Assignment:
The records must be returned word for word.
___ Input for this task ___
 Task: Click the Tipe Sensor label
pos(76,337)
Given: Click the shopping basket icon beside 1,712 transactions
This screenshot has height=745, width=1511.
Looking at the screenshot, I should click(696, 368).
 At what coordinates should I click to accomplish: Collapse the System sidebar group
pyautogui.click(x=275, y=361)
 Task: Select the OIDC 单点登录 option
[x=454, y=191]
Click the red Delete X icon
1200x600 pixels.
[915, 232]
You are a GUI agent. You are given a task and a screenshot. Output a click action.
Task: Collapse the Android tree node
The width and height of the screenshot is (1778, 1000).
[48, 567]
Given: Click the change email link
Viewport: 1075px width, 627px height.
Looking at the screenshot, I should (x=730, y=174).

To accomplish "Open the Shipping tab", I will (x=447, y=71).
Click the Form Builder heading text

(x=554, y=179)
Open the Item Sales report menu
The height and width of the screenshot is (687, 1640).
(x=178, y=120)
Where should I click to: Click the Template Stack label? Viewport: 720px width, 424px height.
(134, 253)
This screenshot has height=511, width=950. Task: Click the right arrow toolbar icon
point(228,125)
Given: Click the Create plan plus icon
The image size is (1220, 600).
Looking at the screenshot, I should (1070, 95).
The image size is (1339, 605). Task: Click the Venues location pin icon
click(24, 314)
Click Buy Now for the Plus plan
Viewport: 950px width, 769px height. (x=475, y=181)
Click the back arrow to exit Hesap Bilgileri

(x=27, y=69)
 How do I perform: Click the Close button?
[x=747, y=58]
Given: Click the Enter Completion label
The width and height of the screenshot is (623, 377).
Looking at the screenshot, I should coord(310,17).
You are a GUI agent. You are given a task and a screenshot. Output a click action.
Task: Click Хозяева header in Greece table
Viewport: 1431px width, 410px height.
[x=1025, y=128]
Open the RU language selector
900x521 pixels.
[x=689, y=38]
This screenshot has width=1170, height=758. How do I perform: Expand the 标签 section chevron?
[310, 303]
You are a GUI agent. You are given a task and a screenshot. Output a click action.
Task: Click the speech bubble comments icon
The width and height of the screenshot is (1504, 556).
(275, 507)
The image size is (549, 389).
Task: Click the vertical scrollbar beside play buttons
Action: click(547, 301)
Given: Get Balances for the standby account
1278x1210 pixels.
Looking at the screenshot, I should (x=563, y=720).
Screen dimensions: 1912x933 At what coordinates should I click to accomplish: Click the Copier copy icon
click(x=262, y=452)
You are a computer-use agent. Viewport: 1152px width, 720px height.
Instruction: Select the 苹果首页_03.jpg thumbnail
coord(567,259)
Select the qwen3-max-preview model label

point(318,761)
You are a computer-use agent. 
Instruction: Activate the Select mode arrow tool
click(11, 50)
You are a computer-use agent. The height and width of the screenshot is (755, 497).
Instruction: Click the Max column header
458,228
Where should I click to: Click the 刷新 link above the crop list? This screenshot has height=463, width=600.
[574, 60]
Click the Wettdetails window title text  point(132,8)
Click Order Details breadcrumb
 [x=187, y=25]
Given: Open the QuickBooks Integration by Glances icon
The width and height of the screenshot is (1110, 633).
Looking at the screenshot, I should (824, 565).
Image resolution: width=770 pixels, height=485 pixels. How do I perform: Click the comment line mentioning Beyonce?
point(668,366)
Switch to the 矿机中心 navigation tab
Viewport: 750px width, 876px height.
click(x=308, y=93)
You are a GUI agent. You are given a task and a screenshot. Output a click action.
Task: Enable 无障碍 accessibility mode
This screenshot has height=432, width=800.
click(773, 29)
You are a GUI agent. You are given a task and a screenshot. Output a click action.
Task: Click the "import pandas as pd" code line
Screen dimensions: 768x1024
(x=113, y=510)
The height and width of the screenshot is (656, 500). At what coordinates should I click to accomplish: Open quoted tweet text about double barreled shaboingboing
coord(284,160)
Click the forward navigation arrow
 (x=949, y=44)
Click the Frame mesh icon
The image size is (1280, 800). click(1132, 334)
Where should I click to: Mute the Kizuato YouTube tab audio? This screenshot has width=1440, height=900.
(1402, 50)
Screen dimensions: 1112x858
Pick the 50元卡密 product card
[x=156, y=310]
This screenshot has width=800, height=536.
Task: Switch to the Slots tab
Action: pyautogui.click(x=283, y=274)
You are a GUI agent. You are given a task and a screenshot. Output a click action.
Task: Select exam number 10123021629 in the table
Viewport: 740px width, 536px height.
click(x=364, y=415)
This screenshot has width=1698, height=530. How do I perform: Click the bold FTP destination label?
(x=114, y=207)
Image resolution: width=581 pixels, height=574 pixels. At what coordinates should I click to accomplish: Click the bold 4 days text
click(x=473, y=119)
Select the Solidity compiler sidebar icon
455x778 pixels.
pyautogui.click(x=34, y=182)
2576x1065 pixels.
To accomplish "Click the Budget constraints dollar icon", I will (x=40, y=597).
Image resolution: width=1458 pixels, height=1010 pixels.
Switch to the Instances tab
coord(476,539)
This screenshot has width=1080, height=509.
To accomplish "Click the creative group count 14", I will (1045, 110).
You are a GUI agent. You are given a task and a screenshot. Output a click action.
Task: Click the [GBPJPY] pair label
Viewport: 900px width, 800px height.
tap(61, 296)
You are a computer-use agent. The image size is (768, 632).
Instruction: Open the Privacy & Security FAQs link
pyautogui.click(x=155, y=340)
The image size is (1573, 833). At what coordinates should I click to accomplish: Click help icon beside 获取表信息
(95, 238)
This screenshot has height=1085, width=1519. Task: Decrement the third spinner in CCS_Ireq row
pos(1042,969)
___
Solution for this exercise:
 Task: Click the Tipe Sensor label
pos(76,337)
Given: Click the shopping basket icon beside 1,712 transactions
This screenshot has height=745, width=1511.
Looking at the screenshot, I should click(696, 368).
 At what coordinates should I click to accomplish: Collapse the System sidebar group
pyautogui.click(x=275, y=361)
 Task: Select the OIDC 单点登录 option
[x=454, y=191]
Click the red Delete X icon
1200x600 pixels.
[915, 232]
You are a GUI agent. You are given a task and a screenshot. Output a click action.
Task: Collapse the Android tree node
The width and height of the screenshot is (1778, 1000).
[48, 567]
Given: Click the change email link
Viewport: 1075px width, 627px height.
Looking at the screenshot, I should (x=730, y=174).

To accomplish "Open the Shipping tab", I will (x=447, y=71).
Click the Form Builder heading text

(x=554, y=179)
Open the Item Sales report menu
The height and width of the screenshot is (687, 1640).
(x=178, y=120)
Where should I click to: Click the Template Stack label? Viewport: 720px width, 424px height.
(134, 253)
This screenshot has height=511, width=950. Task: Click the right arrow toolbar icon
point(228,125)
Given: Click the Create plan plus icon
The image size is (1220, 600).
Looking at the screenshot, I should (1070, 95).
The image size is (1339, 605). Task: Click the Venues location pin icon
click(24, 314)
Click Buy Now for the Plus plan
Viewport: 950px width, 769px height. (x=475, y=181)
Click the back arrow to exit Hesap Bilgileri

(x=27, y=69)
 How do I perform: Click the Close button?
[x=747, y=58]
Given: Click the Enter Completion label
The width and height of the screenshot is (623, 377).
Looking at the screenshot, I should coord(310,17).
You are a GUI agent. You are given a task and a screenshot. Output a click action.
Task: Click Хозяева header in Greece table
Viewport: 1431px width, 410px height.
[x=1025, y=128]
Open the RU language selector
900x521 pixels.
[x=689, y=38]
This screenshot has width=1170, height=758. How do I perform: Expand the 标签 section chevron?
[310, 303]
You are a GUI agent. You are given a task and a screenshot. Output a click action.
Task: Click the speech bubble comments icon
The width and height of the screenshot is (1504, 556).
(275, 507)
The image size is (549, 389).
Task: Click the vertical scrollbar beside play buttons
Action: click(547, 301)
Given: Get Balances for the standby account
1278x1210 pixels.
Looking at the screenshot, I should (x=563, y=720).
Screen dimensions: 1912x933 At what coordinates should I click to accomplish: Click the Copier copy icon
click(x=262, y=452)
You are a computer-use agent. Viewport: 1152px width, 720px height.
Instruction: Select the 苹果首页_03.jpg thumbnail
coord(567,259)
Select the qwen3-max-preview model label

point(318,761)
You are a computer-use agent. 
Instruction: Activate the Select mode arrow tool
click(11, 50)
You are a computer-use agent. The height and width of the screenshot is (755, 497).
Instruction: Click the Max column header
458,228
Where should I click to: Click the 刷新 link above the crop list? This screenshot has height=463, width=600.
[574, 60]
Click the Wettdetails window title text  point(132,8)
Click Order Details breadcrumb
 [x=187, y=25]
Given: Open the QuickBooks Integration by Glances icon
The width and height of the screenshot is (1110, 633).
Looking at the screenshot, I should (824, 565).
Image resolution: width=770 pixels, height=485 pixels. How do I perform: Click the comment line mentioning Beyonce?
point(668,366)
Switch to the 矿机中心 navigation tab
Viewport: 750px width, 876px height.
click(x=308, y=93)
You are a GUI agent. You are given a task and a screenshot. Output a click action.
Task: Enable 无障碍 accessibility mode
This screenshot has height=432, width=800.
click(773, 29)
You are a GUI agent. You are given a task and a screenshot. Output a click action.
Task: Click the "import pandas as pd" code line
Screen dimensions: 768x1024
(x=113, y=510)
The height and width of the screenshot is (656, 500). At what coordinates should I click to accomplish: Open quoted tweet text about double barreled shaboingboing
coord(284,160)
Click the forward navigation arrow
 (x=949, y=44)
Click the Frame mesh icon
The image size is (1280, 800). click(1132, 334)
Where should I click to: Mute the Kizuato YouTube tab audio? This screenshot has width=1440, height=900.
(1402, 50)
Screen dimensions: 1112x858
Pick the 50元卡密 product card
[x=156, y=310]
This screenshot has width=800, height=536.
Task: Switch to the Slots tab
Action: pyautogui.click(x=283, y=274)
You are a GUI agent. You are given a task and a screenshot. Output a click action.
Task: Select exam number 10123021629 in the table
Viewport: 740px width, 536px height.
click(x=364, y=415)
This screenshot has width=1698, height=530. How do I perform: Click the bold FTP destination label?
(x=114, y=207)
Image resolution: width=581 pixels, height=574 pixels. At what coordinates should I click to accomplish: Click the bold 4 days text
click(x=473, y=119)
Select the Solidity compiler sidebar icon
455x778 pixels.
pyautogui.click(x=34, y=182)
2576x1065 pixels.
To accomplish "Click the Budget constraints dollar icon", I will (x=40, y=597).
Image resolution: width=1458 pixels, height=1010 pixels.
Switch to the Instances tab
coord(476,539)
This screenshot has width=1080, height=509.
To accomplish "Click the creative group count 14", I will (1045, 110).
You are a GUI agent. You are given a task and a screenshot. Output a click action.
Task: Click the [GBPJPY] pair label
Viewport: 900px width, 800px height.
tap(61, 296)
You are a computer-use agent. The image size is (768, 632).
Instruction: Open the Privacy & Security FAQs link
pyautogui.click(x=155, y=340)
The image size is (1573, 833). At what coordinates should I click to accomplish: Click help icon beside 获取表信息
(95, 238)
This screenshot has height=1085, width=1519. Task: Decrement the third spinner in CCS_Ireq row
pos(1042,969)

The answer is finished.